Bank-stealing malware returns after US crackdown

Malicious software used to steal millions from bank accounts has re-emerged a month after US authorities broke up a major hacker network using the scheme, security researchers say.
The security firm Malcovery said it identified a new trojan based on the Gameover Zeus malware, which officials said infected up to one million computers in 12 countries, and was blamed in the theft of more than USD 100 million.
"This discovery indicates that the criminals responsible for Gameover's distribution do not intend to give up on this botnet even after suffering one of the most expansive botnet takeovers/takedowns in history," Malcovery said in a blog post yesterday.

By infecting large numbers of computers, the cyber criminals were able to control the devices to steal passwords and send out emails to further spread the infection.
The news came as the Department of Justice said it had made progress in rooting out the malware infections.
In a status report filed in court, officials said that "all or nearly all of the active computers infected with Gameover Zeus have been liberated from the criminals' control and are now communicating exclusively with the substitute server established pursuant to court order."
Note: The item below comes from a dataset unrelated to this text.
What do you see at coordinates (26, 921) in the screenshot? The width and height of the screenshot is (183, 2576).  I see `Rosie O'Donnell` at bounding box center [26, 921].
A blog post by the security firm Emsisoft said the new variant may be harder to combat, because it is using "an evasive technique that allows the botnet to hide its distributive phishing sites behind a constantly shuffling list of infected, proxy computers."

Gameover Zeus, which first appeared in September 2011, stole bank information and other confidential details from victims.
The FBI blamed the Gameover Zeus botnet for the theft of more than USD 100 million, obtained by using the stolen bank data and then "emptying the victims' bank accounts and diverting the money to themselves.